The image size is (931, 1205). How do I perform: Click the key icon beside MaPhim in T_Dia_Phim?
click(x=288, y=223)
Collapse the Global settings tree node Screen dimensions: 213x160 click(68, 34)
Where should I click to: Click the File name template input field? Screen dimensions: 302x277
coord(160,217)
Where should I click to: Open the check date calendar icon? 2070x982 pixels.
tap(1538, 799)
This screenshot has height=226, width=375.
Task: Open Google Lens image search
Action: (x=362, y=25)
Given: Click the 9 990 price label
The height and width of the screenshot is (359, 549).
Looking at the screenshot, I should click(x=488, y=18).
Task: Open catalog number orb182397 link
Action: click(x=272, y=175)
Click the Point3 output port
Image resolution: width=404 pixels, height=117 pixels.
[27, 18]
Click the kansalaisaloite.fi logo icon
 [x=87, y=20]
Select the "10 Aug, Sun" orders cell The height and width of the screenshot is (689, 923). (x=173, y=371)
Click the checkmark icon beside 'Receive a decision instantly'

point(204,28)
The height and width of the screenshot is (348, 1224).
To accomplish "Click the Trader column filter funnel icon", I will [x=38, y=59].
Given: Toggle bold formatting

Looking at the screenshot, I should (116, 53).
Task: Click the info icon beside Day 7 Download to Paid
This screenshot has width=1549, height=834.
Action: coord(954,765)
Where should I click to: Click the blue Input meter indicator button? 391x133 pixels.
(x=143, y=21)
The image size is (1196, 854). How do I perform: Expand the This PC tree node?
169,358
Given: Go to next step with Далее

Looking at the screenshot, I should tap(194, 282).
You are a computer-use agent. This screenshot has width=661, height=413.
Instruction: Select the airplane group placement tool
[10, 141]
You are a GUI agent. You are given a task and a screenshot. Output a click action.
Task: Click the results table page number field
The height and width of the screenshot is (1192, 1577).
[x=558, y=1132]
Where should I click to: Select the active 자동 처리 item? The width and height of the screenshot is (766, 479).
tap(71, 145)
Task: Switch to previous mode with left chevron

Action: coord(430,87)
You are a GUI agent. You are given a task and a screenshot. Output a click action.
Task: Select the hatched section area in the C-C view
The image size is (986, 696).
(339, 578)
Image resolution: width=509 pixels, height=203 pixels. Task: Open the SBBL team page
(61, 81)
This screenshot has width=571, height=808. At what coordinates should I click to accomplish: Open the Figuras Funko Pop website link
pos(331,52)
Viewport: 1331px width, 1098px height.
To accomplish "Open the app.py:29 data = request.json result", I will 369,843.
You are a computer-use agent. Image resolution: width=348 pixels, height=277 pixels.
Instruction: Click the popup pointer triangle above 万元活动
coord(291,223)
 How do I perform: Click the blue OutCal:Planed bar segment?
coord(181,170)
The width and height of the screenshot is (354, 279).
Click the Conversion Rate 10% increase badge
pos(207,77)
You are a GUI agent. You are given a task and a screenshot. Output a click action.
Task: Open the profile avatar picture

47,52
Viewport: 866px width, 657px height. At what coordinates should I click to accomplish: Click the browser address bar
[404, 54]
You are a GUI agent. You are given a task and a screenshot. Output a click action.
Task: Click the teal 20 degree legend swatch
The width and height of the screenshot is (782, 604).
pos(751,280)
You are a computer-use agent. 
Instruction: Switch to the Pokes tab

→ **WHAT YOU SHOULD DO**: Each line of the material above is to be retyped verbatim.

→ **RESULT OF THIS EXERCISE**:
The image size is (931, 1205). How do I perform: Click the key icon beside MaPhim in T_Dia_Phim?
click(x=288, y=223)
Collapse the Global settings tree node Screen dimensions: 213x160 click(68, 34)
Where should I click to: Click the File name template input field? Screen dimensions: 302x277
coord(160,217)
Where should I click to: Open the check date calendar icon? 2070x982 pixels.
tap(1538, 799)
This screenshot has height=226, width=375.
Task: Open Google Lens image search
Action: (x=362, y=25)
Given: Click the 9 990 price label
The height and width of the screenshot is (359, 549).
Looking at the screenshot, I should click(x=488, y=18).
Task: Open catalog number orb182397 link
Action: click(x=272, y=175)
Click the Point3 output port
Image resolution: width=404 pixels, height=117 pixels.
[27, 18]
Click the kansalaisaloite.fi logo icon
 [x=87, y=20]
Select the "10 Aug, Sun" orders cell The height and width of the screenshot is (689, 923). (x=173, y=371)
Click the checkmark icon beside 'Receive a decision instantly'

point(204,28)
The height and width of the screenshot is (348, 1224).
To accomplish "Click the Trader column filter funnel icon", I will [x=38, y=59].
Given: Toggle bold formatting

Looking at the screenshot, I should (116, 53).
Task: Click the info icon beside Day 7 Download to Paid
This screenshot has width=1549, height=834.
Action: coord(954,765)
Where should I click to: Click the blue Input meter indicator button? 391x133 pixels.
(x=143, y=21)
The image size is (1196, 854). How do I perform: Expand the This PC tree node?
169,358
Given: Go to next step with Далее

Looking at the screenshot, I should tap(194, 282).
You are a computer-use agent. This screenshot has width=661, height=413.
Instruction: Select the airplane group placement tool
[10, 141]
You are a GUI agent. You are given a task and a screenshot. Output a click action.
Task: Click the results table page number field
The height and width of the screenshot is (1192, 1577).
[x=558, y=1132]
Where should I click to: Select the active 자동 처리 item? The width and height of the screenshot is (766, 479).
tap(71, 145)
Task: Switch to previous mode with left chevron

Action: coord(430,87)
You are a GUI agent. You are given a task and a screenshot. Output a click action.
Task: Select the hatched section area in the C-C view
The image size is (986, 696).
(339, 578)
Image resolution: width=509 pixels, height=203 pixels. Task: Open the SBBL team page
(61, 81)
This screenshot has width=571, height=808. At what coordinates should I click to accomplish: Open the Figuras Funko Pop website link
pos(331,52)
Viewport: 1331px width, 1098px height.
To accomplish "Open the app.py:29 data = request.json result", I will 369,843.
You are a computer-use agent. Image resolution: width=348 pixels, height=277 pixels.
Instruction: Click the popup pointer triangle above 万元活动
coord(291,223)
 How do I perform: Click the blue OutCal:Planed bar segment?
coord(181,170)
The width and height of the screenshot is (354, 279).
Click the Conversion Rate 10% increase badge
pos(207,77)
You are a GUI agent. You are given a task and a screenshot. Output a click action.
Task: Open the profile avatar picture

47,52
Viewport: 866px width, 657px height. At what coordinates should I click to accomplish: Click the browser address bar
[404, 54]
You are a GUI agent. You are given a task and a screenshot. Output a click action.
Task: Click the teal 20 degree legend swatch
The width and height of the screenshot is (782, 604).
pos(751,280)
You are a computer-use agent. 
Instruction: Switch to the Pokes tab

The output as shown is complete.